[Dataset — start]

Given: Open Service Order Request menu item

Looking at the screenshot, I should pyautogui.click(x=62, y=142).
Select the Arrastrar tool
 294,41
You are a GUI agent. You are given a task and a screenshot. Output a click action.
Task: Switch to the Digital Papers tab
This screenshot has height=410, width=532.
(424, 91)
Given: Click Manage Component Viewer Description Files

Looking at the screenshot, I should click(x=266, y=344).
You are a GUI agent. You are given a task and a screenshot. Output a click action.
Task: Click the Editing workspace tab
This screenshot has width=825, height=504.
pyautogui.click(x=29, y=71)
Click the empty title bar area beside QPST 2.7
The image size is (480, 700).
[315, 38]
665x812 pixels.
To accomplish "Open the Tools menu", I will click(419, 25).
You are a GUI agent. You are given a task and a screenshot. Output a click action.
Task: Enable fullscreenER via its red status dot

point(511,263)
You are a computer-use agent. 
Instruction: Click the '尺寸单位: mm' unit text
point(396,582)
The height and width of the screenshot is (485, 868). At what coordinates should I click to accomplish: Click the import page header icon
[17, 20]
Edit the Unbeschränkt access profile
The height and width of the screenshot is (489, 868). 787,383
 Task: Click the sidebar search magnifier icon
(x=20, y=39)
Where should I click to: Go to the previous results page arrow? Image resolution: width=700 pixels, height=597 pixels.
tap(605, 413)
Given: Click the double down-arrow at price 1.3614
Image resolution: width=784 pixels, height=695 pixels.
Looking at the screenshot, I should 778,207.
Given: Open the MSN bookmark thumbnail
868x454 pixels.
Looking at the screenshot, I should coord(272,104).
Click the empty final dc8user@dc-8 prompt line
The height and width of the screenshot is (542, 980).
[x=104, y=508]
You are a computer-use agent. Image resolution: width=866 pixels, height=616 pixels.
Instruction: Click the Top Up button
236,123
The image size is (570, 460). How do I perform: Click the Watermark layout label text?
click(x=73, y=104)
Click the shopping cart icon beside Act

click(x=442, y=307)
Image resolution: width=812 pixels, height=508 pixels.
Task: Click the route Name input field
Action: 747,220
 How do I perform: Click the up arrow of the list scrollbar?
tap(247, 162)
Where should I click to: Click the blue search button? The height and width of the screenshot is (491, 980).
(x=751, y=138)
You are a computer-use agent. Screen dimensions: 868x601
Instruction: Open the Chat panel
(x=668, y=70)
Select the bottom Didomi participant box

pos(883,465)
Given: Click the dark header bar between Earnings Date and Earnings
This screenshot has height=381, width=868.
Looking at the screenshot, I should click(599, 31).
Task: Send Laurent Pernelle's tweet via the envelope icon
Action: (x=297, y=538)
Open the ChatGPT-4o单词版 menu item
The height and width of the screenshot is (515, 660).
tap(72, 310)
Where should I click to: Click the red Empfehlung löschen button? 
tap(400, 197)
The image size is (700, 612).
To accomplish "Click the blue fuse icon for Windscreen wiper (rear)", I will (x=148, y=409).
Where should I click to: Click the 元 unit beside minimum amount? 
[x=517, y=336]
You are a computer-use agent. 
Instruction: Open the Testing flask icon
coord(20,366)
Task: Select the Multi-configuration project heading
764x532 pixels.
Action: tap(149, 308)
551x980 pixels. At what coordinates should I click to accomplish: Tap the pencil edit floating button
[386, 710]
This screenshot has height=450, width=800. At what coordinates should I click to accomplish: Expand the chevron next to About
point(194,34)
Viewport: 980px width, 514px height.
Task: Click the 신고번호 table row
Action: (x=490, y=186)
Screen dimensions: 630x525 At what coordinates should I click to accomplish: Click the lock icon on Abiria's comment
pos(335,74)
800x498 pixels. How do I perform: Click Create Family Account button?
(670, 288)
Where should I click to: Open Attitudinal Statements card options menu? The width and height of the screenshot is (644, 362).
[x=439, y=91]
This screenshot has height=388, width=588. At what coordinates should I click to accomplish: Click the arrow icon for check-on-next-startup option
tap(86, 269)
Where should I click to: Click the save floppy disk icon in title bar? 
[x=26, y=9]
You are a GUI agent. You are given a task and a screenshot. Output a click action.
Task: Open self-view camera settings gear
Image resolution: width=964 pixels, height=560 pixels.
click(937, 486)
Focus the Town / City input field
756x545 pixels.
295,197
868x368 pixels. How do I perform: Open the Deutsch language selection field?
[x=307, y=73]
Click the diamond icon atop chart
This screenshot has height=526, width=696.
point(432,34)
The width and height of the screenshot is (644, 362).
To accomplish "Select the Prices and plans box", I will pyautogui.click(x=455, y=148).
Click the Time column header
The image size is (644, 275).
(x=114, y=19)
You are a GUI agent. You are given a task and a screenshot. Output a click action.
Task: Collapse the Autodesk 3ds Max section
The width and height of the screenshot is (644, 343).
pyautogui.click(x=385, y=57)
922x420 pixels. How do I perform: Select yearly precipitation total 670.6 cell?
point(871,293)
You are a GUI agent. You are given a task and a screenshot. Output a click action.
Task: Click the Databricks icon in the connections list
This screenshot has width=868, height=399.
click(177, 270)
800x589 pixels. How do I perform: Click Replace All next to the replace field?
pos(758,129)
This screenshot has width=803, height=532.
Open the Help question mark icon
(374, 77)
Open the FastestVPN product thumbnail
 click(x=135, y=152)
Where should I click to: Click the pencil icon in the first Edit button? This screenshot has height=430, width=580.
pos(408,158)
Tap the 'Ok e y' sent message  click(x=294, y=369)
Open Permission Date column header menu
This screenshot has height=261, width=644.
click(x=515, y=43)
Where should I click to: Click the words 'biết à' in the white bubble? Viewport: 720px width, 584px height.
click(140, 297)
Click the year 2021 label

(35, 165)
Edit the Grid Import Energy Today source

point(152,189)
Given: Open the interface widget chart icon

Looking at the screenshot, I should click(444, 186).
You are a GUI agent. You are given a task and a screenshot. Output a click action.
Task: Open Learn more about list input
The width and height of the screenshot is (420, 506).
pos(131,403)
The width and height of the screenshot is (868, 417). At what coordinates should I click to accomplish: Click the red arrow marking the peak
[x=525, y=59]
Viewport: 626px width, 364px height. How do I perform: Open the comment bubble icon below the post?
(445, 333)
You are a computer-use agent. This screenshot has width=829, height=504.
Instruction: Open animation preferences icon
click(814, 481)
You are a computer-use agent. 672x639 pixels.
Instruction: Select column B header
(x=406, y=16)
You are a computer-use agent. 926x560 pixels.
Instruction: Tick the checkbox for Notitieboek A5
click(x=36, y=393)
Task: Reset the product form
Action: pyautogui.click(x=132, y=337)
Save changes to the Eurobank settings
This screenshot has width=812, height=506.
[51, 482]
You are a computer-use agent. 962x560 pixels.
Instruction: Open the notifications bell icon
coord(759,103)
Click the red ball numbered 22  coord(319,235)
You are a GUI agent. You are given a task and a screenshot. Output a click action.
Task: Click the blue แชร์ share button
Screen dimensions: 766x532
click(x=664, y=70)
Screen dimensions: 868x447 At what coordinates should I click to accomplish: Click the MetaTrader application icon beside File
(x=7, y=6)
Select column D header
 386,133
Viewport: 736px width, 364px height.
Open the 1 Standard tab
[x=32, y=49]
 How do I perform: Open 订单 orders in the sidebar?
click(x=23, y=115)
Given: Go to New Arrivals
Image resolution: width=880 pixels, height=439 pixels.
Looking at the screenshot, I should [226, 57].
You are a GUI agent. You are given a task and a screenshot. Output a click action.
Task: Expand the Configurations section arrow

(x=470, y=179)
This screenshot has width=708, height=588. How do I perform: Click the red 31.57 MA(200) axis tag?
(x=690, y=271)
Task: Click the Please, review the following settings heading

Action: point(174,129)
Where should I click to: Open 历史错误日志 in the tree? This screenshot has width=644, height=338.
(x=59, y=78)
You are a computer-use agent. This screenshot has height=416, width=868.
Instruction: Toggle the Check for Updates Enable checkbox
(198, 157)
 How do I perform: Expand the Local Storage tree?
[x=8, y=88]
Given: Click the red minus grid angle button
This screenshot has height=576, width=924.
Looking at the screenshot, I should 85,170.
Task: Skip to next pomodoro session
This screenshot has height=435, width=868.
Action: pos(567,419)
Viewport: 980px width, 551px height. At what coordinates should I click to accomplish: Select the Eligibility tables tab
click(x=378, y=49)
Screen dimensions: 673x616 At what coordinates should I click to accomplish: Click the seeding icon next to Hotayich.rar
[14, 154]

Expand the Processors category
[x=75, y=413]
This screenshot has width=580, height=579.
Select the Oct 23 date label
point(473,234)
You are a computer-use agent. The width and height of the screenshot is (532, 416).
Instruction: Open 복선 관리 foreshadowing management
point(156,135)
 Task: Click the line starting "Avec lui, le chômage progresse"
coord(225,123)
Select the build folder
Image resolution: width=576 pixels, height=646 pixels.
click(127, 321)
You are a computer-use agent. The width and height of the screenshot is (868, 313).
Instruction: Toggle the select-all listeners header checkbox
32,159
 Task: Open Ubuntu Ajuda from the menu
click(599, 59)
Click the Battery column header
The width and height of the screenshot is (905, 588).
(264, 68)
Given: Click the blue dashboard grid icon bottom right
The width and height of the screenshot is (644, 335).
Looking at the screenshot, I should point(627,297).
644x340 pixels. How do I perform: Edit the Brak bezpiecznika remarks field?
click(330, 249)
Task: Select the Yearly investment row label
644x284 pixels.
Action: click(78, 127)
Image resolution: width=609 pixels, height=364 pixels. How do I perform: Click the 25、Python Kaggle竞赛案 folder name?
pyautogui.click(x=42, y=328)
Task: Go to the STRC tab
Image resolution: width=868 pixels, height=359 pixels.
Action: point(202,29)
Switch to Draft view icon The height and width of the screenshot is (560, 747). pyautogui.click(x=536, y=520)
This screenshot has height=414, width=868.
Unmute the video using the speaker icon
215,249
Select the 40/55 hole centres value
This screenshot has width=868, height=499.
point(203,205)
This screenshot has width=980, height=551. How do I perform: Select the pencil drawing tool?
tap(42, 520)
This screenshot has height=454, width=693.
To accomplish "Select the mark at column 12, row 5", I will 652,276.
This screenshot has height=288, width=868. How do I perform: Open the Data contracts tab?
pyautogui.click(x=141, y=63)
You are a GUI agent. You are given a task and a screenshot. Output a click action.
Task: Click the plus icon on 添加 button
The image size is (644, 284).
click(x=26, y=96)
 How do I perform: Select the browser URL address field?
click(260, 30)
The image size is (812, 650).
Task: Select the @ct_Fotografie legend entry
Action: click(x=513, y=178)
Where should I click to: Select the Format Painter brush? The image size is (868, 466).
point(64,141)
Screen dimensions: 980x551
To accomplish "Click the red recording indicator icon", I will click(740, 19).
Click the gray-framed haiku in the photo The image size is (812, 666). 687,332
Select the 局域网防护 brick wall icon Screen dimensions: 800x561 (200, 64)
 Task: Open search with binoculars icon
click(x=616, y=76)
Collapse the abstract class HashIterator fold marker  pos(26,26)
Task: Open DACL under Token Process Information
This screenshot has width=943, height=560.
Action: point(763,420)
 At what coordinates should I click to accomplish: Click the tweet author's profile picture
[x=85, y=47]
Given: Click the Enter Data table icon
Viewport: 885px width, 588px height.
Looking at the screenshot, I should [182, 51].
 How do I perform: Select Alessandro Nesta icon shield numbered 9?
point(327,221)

[Dataset — finish]

Copy from the entries only those lines that hold the word "Collapse".

Task: Collapse the Autodesk 3ds Max section
Collapse the abstract class HashIterator fold marker  pos(26,26)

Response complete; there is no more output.